Speranza (Pd): "Umiliante Tajani con cappellino rosso MAGA in mano, dove sono finiti i patrioti?"

"Presidente Meloni, a Bruxelles le consiglio di portare l'articolo 11 della nostra Costituzione: ‘L'Italia ripudia la guerra come strumento di offesa alla libertà degli altri popoli e come mezzo di risoluzione delle controversie internazionali'. Legga e rilegga queste parole, è il patrimonio culturale di questo Paese. I valori fondamentali della prima parte della nostra Carta non cambiano mai, come ci ha ricordato Mattarella. Lei ha avuto del coraggio nella sua vita politica. Oggi però avere coraggio significa dire no a una guerra illegittima, ingiusta e pericolosa", ha detto il deputato Roberto Speranza (Pd).

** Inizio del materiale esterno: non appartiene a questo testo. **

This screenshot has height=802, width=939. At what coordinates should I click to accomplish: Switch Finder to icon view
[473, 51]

"È una guerra pericolosa, perché non si capisce il punto di caduto. Dica no alla follia di questo conflitto. Faccia rialzare la testa a un'Italia che oggi appare supina agli interessi di Trump e Netanyahu. È stata umiliante l'immagine del nostro ministro degli Esteri comprensibilmente imbarazzato con quel cappellino rosso MAGA alla riunione del Board of Peace. Dove sono finiti i patrioti? Siamo finiti a fare i servi sciocchi di Trump e Netanyahu".

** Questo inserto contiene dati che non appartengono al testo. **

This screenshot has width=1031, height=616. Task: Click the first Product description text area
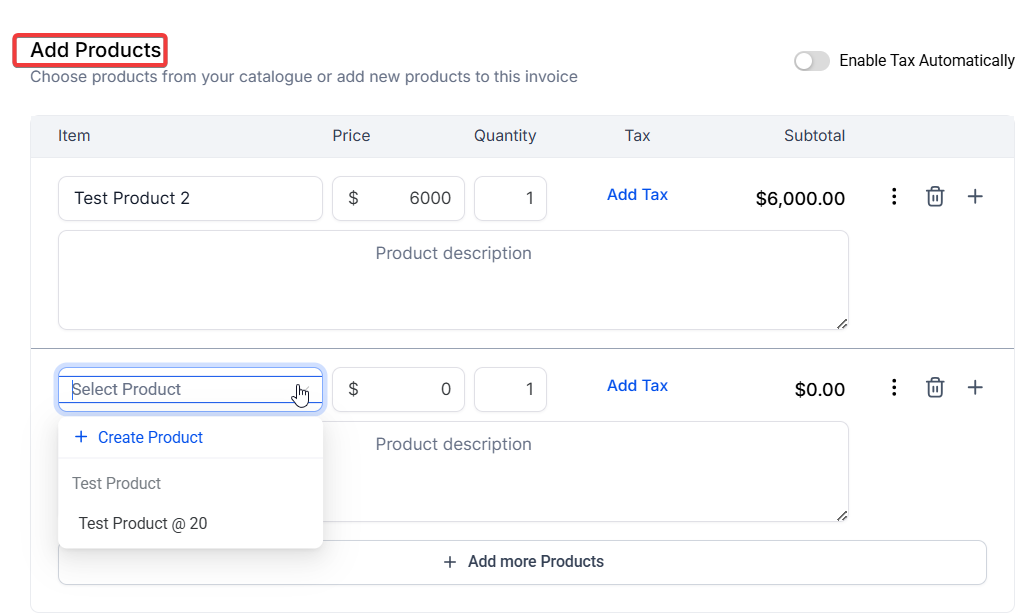point(453,280)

A cura di Annalisa Cangemi
18:08

Carfagna (Noi Moderati): "Condividiamo linea governo, tenere unito Occidente e preservare legame con Usa"

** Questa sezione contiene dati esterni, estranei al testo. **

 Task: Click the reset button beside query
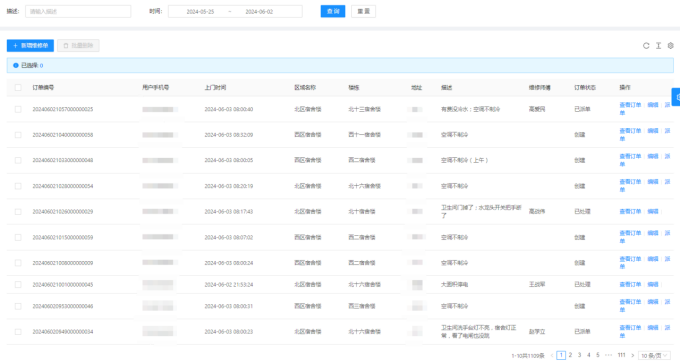[364, 11]
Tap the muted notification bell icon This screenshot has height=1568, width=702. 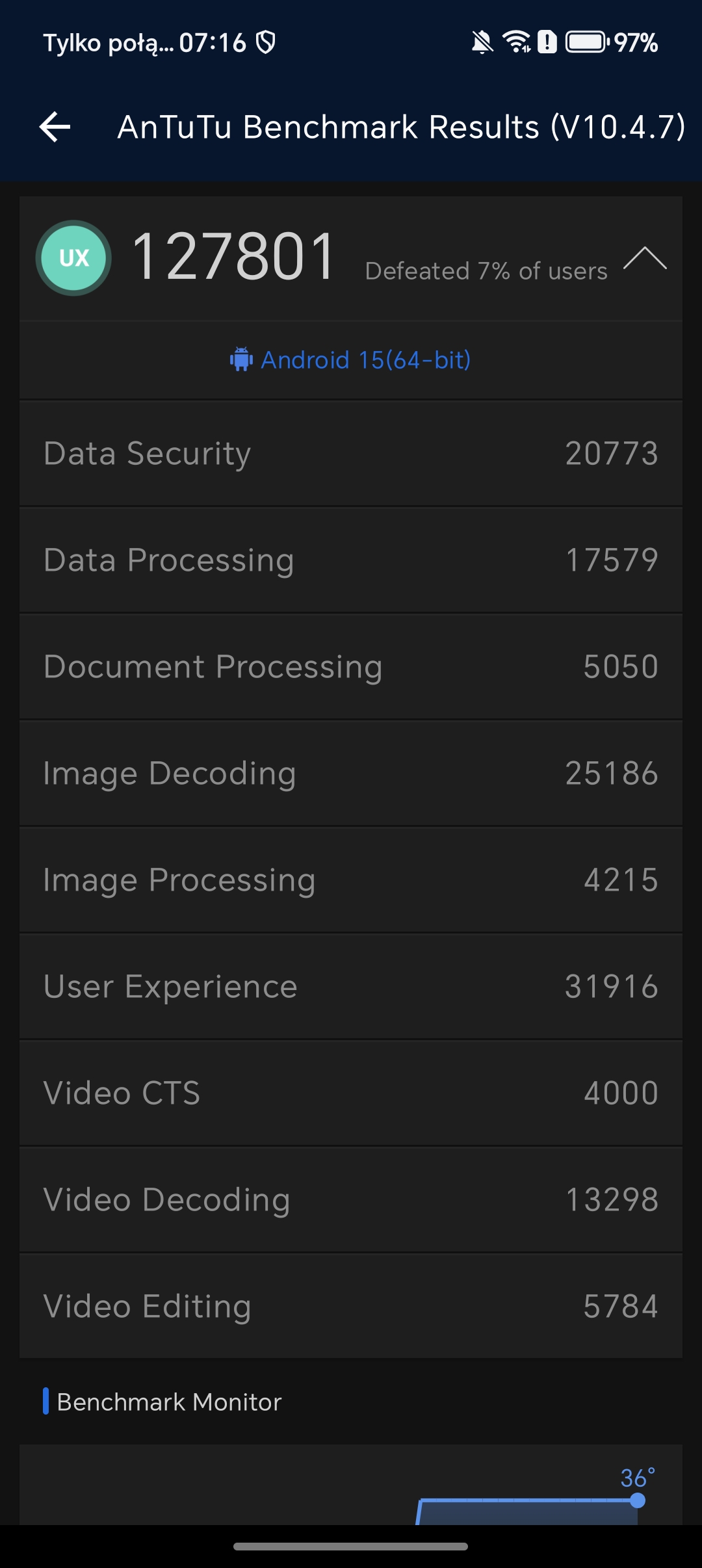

"Noi Moderati condivide e sostiene la linea espressa dalla presidente del Consiglio, perché siamo convinti sia l'unica in grado di tutelare davvero gli interessi nazionali, di proteggere in questo scenario critico cittadini, famiglie e imprese, ma anche l'unica in grado di rendere l'Europa più forte, più competitiva, più pragmatica e meno ideologica, più autonoma sulla difesa, sull'energia, sull'approvvigionamento di materie prime critiche vitali". Lo ha detto Mara Carfagna, segretario di Noi Moderati, intervenendo alla Camera sulle comunicazioni della presidente del Consiglio Giorgia Meloni in vista della riunione del Consiglio europeo e sugli sviluppi della crisi in Medio Oriente.

"Apprezziamo inoltre – ha aggiunto – l'europeismo che ispira il governo, perché siamo convinti che gli interessi italiani si difendono stando in Europa e non fuori. Condividiamo lo sforzo per tenere unito il fronte occidentale, per preservare il legame con gli Stati Uniti, che prescinde dal presidente in carica. La sinistra accusa il governo di essere isolato, ma se governassero loro avremmo almeno cinque linee diverse di politica estera e forse avremmo avuto già tre crisi di governo, sull'Ucraina, su Gaza e sull'Iran. Quanto agli attacchi all'Iran, abbiamo una posizione chiara: li giudichiamo fuori dal diritto internazionale e rifiutiamo la guerra come strumento di risoluzione delle controversie, al tempo stesso però siamo consapevoli della natura dell'autocrazia iraniana, uno Stato canaglia che fonda il suo potere sulla repressione e sullo sterminio degli oppositori interni e che sostiene il terrorismo internazionale per sabotare ogni prospettiva di pace in Medio Oriente. Davanti a questa crisi e alle potenziali gravissime conseguenze per l'Italia, la nostra cultura politica di moderati, di popolari, ci spinge nuovamente a ricercare l'unità delle forze politiche, ma sappiamo purtroppo che anche stavolta il nostro appello cadrà nel vuoto. Ed è davvero avvilente vedere le opposizioni trincerarsi dietro accuse ideologiche che non hanno alcun riscontro nella realtà. Significa non essere all'altezza del ruolo che la storia ci ha affidato. In altri tempi, altre donne e altri uomini hanno avuto un ben diverso senso di responsabilità, ed è quello che noi continueremo ad avere lavorando e rimboccandoci le maniche – ha concluso Carfagna – perché questo è il nostro stile e noi ne siamo orgogliosi".